Também é preciso não ignorar o que poderá ser um novo acordo entre a Grécia e os credores. Por um lado, uma reestruturação pode implicar perdas para o Estado português que, durante o primeiro resgate à Grécia, fez um empréstimo bilateral a Atenas no valor de 1,1 mil milhões de euros. Uma parte, ou a totalidade desse dinheiro, pode nunca ser reembolsado.
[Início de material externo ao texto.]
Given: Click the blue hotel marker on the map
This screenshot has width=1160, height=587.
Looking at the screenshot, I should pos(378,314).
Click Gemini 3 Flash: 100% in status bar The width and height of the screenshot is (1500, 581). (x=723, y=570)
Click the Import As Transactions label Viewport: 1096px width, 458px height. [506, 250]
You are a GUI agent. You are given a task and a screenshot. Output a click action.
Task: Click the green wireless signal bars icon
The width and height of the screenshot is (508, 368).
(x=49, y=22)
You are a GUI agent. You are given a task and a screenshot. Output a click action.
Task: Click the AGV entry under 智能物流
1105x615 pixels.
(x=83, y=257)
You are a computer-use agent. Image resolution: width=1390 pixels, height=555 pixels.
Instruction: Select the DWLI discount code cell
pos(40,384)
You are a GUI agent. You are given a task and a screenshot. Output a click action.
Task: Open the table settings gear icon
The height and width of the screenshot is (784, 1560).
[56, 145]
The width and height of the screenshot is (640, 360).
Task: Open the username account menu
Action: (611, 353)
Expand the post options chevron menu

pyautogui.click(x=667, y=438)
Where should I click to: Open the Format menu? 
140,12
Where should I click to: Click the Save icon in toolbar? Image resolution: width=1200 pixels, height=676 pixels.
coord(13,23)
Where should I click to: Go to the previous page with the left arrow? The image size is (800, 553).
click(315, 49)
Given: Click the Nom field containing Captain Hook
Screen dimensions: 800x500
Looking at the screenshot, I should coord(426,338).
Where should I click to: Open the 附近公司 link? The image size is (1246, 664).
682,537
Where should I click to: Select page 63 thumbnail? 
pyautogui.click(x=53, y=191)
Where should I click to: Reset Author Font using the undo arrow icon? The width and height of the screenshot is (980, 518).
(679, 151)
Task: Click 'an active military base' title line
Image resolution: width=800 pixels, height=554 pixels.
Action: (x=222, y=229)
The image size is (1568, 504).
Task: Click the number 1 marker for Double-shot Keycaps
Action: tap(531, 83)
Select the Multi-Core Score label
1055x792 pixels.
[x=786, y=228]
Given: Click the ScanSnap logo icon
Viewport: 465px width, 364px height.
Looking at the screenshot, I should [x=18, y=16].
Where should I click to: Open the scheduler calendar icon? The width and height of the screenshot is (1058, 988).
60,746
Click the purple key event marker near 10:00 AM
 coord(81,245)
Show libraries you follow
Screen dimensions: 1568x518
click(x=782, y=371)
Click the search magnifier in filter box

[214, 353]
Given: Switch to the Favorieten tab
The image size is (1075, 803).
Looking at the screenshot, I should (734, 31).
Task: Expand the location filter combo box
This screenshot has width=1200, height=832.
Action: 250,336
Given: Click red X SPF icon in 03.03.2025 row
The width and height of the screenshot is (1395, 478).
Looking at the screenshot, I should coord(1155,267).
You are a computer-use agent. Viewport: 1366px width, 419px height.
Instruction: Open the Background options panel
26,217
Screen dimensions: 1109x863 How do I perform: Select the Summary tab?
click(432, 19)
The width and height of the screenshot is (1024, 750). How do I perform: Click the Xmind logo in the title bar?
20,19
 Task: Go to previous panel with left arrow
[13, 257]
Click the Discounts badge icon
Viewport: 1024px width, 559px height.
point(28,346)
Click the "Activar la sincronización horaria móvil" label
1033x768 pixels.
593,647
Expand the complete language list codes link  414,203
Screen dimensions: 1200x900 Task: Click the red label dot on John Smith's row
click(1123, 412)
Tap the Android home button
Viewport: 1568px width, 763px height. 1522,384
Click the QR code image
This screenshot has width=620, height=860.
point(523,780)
E um segundo resgate tem a grande probabilidade de deixar o FMI de fora, com o Mecanismo Europeu de Estabilidade (MEE) a assegurar o dinheiro para manter a Grécia à tona de água.

Portugal tem uma fatia de 2,49% no MEE, ou seja, num resgate que atinja o valor sugerido pelo FMI, os tais 50 mil milhões de euros que assegurariam as necessidades de financiamento da Grécia até 2018 — mais um ano do que aquilo que foi pedido por Alexis Tsipras –, os cofres portugueses prestarão garantias avaliadas em 1.225 milhões de euros. Todos estes são cenários em que haja um acordo entre a Grécia e os credores. Uma saída desordenada da Grécia da zona euro poderá agravar os efeitos que já de anteveem.

Uma coisa parece certa: as bolsas mundiais vão abrir em baixa nesta segunda-feira. E Lisboa dificilmente escapará à onda negativa, provocada por investidores que preferem largar ativos de risco e procurar refúgios enquanto não houver uma clarificação sobre como vai acabar a crise grega.


“Embora as empresas e os bancos europeus tenham agora menos exposição à Grécia do que em 2012, o sentimento de risk off (fuga aos ativos de risco) deverá penalizar mais os operadores de turismo e o setor financeiro, em termos setoriais”, escreve Steven Santos, gestor do Banco BIG em nota de análise. “O setor financeiro, principalmente na periferia, poderá mesmo registar o movimento [negativo] mais acentuado”. Ainda assim, a disponibilidade do BCE – hoje revalidada por um dos seus líderes – para avançar com medidas de estímulo além das já existentes deverá conter as perdas nas ações europeias.